● **Passage for review**
They won’t see you without the medical records. Cool. Makes sense. My previous clinic in Minneapolis faxed them right away. I call to confirm they have them a couple days later and was dismissed with ‘once they’re reviewed someone will get back to you.’ Kay. One solid week later, I call back. Same response. Two weeks later, they try to hit me with the same script. Hol’ up! I ask if it typically takes this long, and if I can at least confirm that they have my records. Instead of an answer, I’m transferred to the records department. I leave shorty a message and she calls back early the next day with an at-ti-tude. Long story short they didn’t have them, something that could have been confirmed for me immediately to be rectified. Because I didn’t like the way I was handled, I call the referral specialist at the primary care office to see if I could puhlease be referred elsewhere. There has to be more than two options! The lady was super kind and apologetic, unlike most I’d spoken to. She told me this particular clinic has a problem with holding up appointments and keeping up with records and she’s had to complain to management on more than one occasion. WHAAAA?! You mean to tell me that because of the insurance I’m eligible for due to the demographics I fall into, I can either go to a place called Exodus, meaning mass departure, (which doesn’t sound promising in itself) with the worst reviews or a place with no customer service and a history of playing with folks records and thus delaying their appointments?! Bitch. These conversations raise my blood pressure. Thank God my fiancé, AJ, steps in and handles majority of the business because I just get frustrated to tears. Moral of the story, I’m two months behind on appointments. I’ve missed key testing marks. And a day after my first son’s third birth and death date, I still have no prenatal care established in my new home. I can’t help but to feel it is because I am black. And at present I do not work. And because I am just the type to challenge why the fuck these people are playing with me.

● **Information provided**
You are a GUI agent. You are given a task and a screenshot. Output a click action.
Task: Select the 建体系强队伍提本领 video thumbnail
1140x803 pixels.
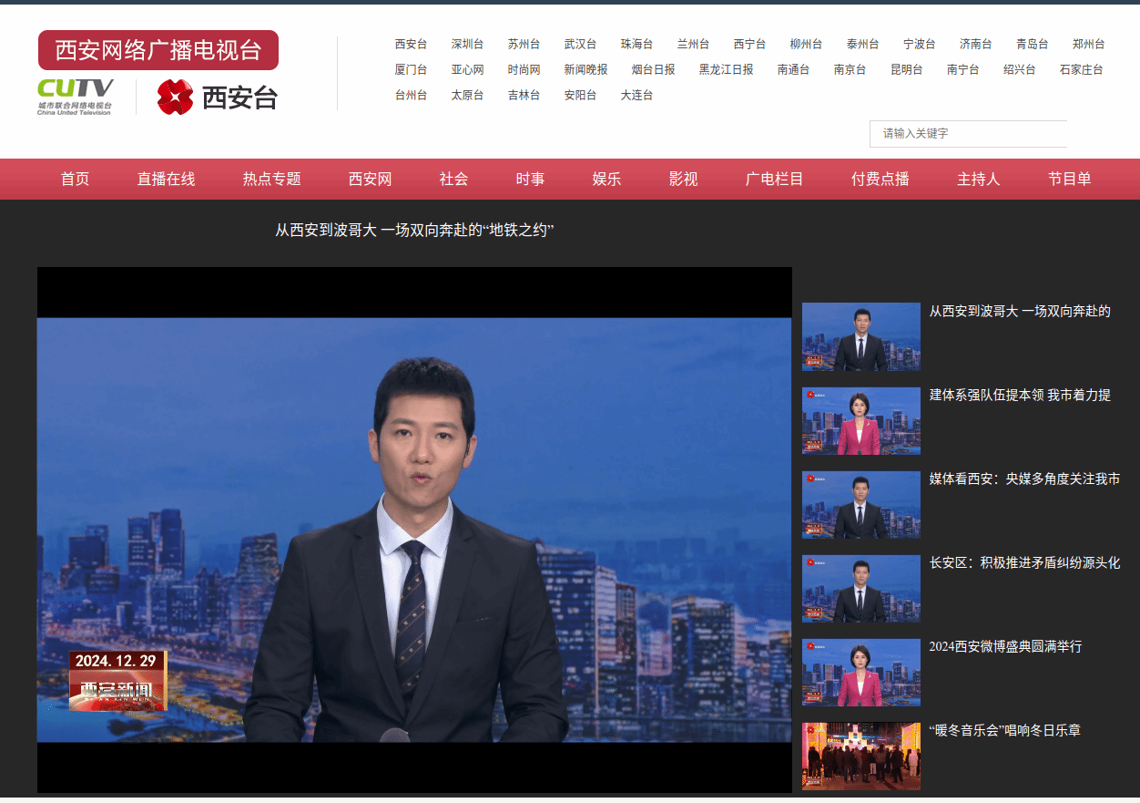pos(860,420)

● **Apply what you read**
(1) Answer these about the account of the clinic delays:
(a) In which city was the writer's previous clinic?
(b) Whom does the writer name as handling most of the business?
(c) How many months behind on appointments does the writer say they are?
(2) Pick up the account of the clinic delays after its last sentence and carry it forward in the same voice.

● **Task-by-task answers**
(1)
(a) Minneapolis
(b) The writer's fiancé, AJ
(c) Two months

(2)
This post is for those who’ve been mistreated when they need the most help and compassion. I feel you. I literally shed tears as I write this thinking of the statistics. Black babies in the US die at over two times the rate of white babies. Black women are three times more likely to die from pregnancy-related causes than white women. This isn’t a third world country! These numbers are hitting me tough. Maybe I’ll start a movement. Maybe I’m just venting. Maybe this is for somebody else. Maybe this is a cry for help because ya’ll, I’m not sure what to do. Right now, all I can think is: #SFPWM!